Splicing, RNA Export, and the Genetic Code

Splicing is a process that removes introns from pre-mRNA to produce mature mRNA containing only exons (expressed sequences).
This process is carried out by a complex called the spliceosome, which consists of five small nuclear RNAs (snRNAs) and hundreds of proteins.
The snRNAs involved are U1, U2, U4, U5, and U6. They complex with proteins to form snRNPs (small nuclear ribonucleoproteins), also known as "snurps".
snRNAs form the catalytic site of the spliceosome, which is assembled de novo on each mRNA molecule.
Three key splicing sequences in the pre-mRNA base-pair with snRNA: the 5’ splice site, the 3’ splice site, and the branch point. The consensus sequences include R (A or G/purine) and Y (C or U/pyrimidine).

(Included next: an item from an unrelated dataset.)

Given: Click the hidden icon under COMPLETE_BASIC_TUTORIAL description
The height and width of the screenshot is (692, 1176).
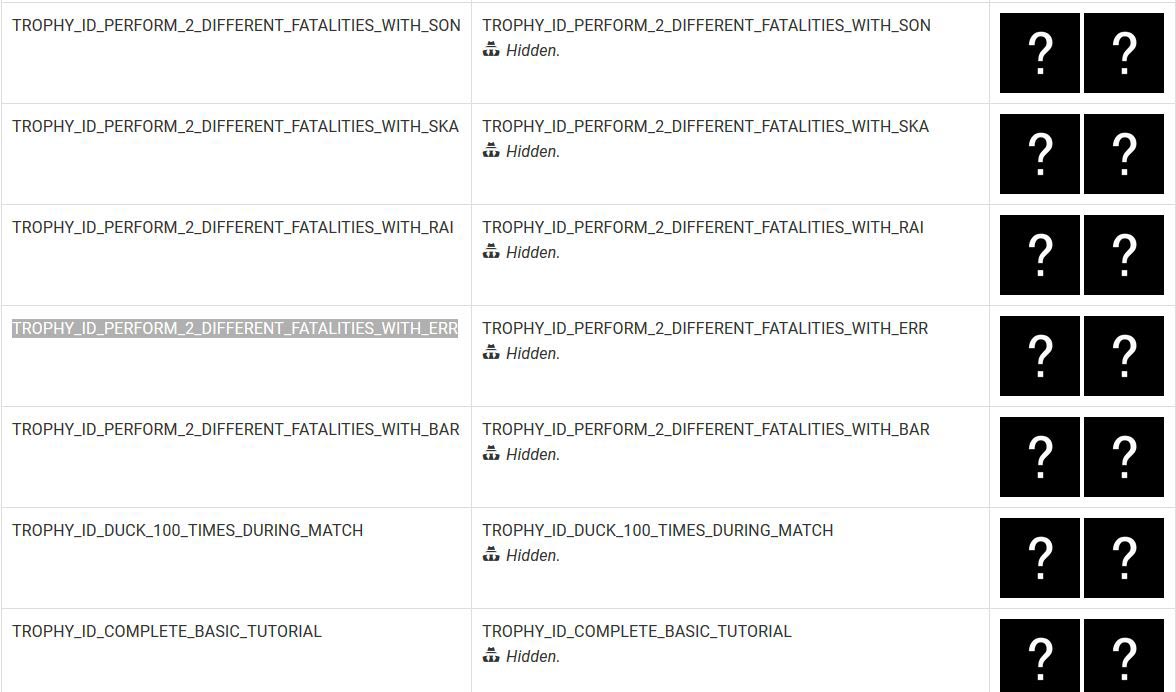Looking at the screenshot, I should tap(491, 656).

The spliceosome carries out ATP-driven events to recognize, position, and cleave splice sites:

U1 snRNP Binding: U1 snRNP binds to the 5' splice site, and proteins bind to other sites.
U2 snRNP Binding: U2 snRNP binds to the branch point site, causing an adenosine to bulge out.
snRNP Complex Entry: A U4/6 pair and U5 snRNPs enter, and U6 replaces U1 at the 5' splice site. U4 and U1 are released.
Lariat Formation: The branch point adenosine attacks the 5' splice site, forming a new covalent bond and a loop (lariat).
Exon Joining: The newly created 3'OH from the 5' splice site reacts with the 3' splice site to join the exon sequences and release the lariat.
Exon Junction Complex (EJC): The EJC marks the newly completed splicing event.